The change is part of a 10-point plan by New York Gov. Andrew Cuomo to lower the number of women who die from complications associated with pregnancy or birth. The number of these deaths is on the rise in the state -- from 13.2 per 100,000 live births in 2006 to 25 per 100,000 live births in 2015, according to the state's health department.
Maternal mortality rates are particularly high among women of color, who are four times more likely to die this way, according to the Centers for Disease Control and Prevention. There is evidence that doulas reduce the number of unnecessary cesarean sections as well as pregnant women's stress and anxiety, which can cause complications.
For now, the doula option is only available to Medicaid patients in Erie County and parts of Brooklyn, which have the highest rates of maternal mortality in the state. LuAnne Brown, CEO of the Buffalo Prenatal Perinatal Network, which is taking part in the Erie County pilot, says her doulas will likely take on just five to 10 clients in the first year because of the intimate relationship required between them and expecting mothers.

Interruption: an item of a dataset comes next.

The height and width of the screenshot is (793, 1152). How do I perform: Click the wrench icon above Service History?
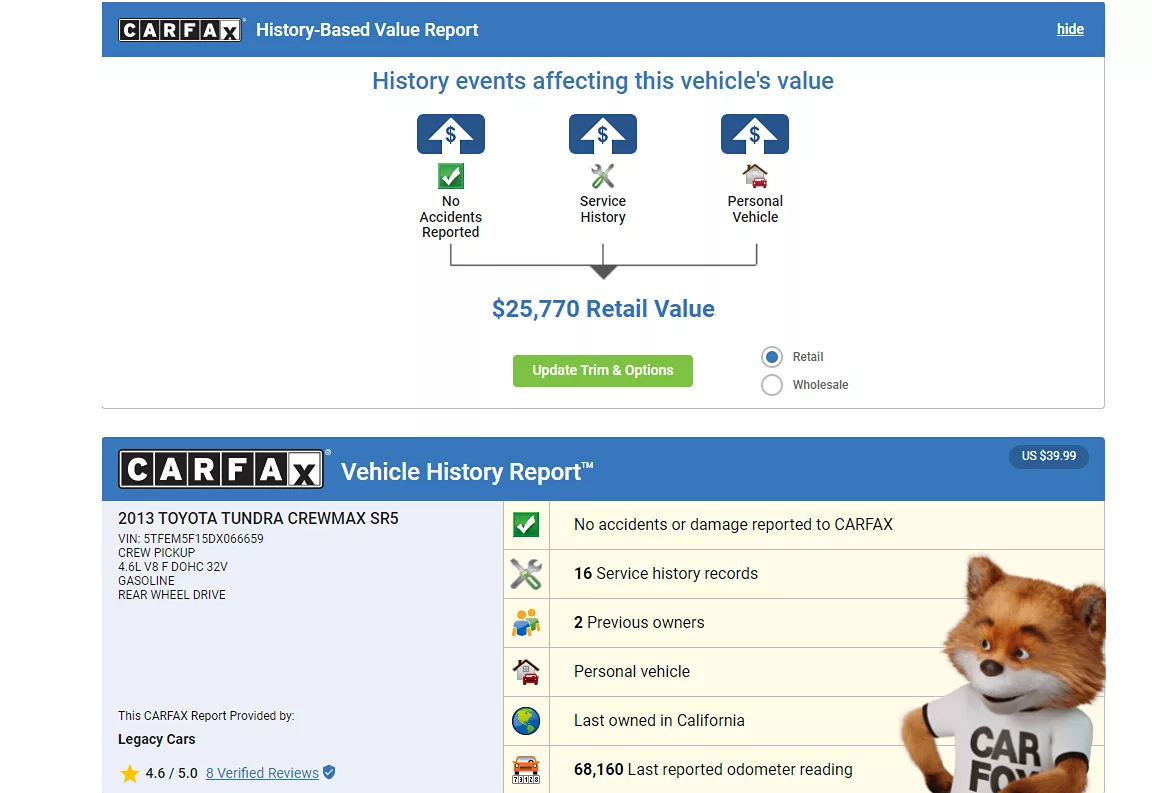click(602, 177)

“The benefits show that it helps with peer-to-peer support, particularly for women who may not have much support around them,” says Brown.
Minnesota and Oregon are the two other states where the Medicaid program covers doulas -- and not just for some counties. In Minnesota, patients with doulas are 22 percent less likely to have a premature birth and 56 percent less likely to have a C-section, compared to Medicaid beneficiaries without a doula.
But some doulas have had some complaints.
Medicaid is reimbursing doulas $411 for six visits and the birth, which is too low, according to Jennifer Almanza, a certified nurse-midwife with the University of Minnesota Physicians. She and other doula advocates would like to see that rate changed to $770. Lawmakers included raised reimbursement rates in a budget bill this year, but it was vetoed by Gov. Mark Dayton.
There are some unanswered questions about how New York’s program will work. Namely, the state doesn’t license doulas, but they must be licensed in order to receive reimbursement from Medicaid.
Brown says the doulas on her staff went through a national certification process, and she’ll likely bill Medicaid through her agency instead of requiring doulas to submit claims themselves.
Doulas are still largely an out-of-pocket expense for mothers who can afford to shell out around a couple of thousand dollars during their pregnancy. But Almanza expects the states' growing use of them to make it a more common health insurance benefit all over.
“If Medicaid starts to freewheel," says Almanza, "then private payers will follow."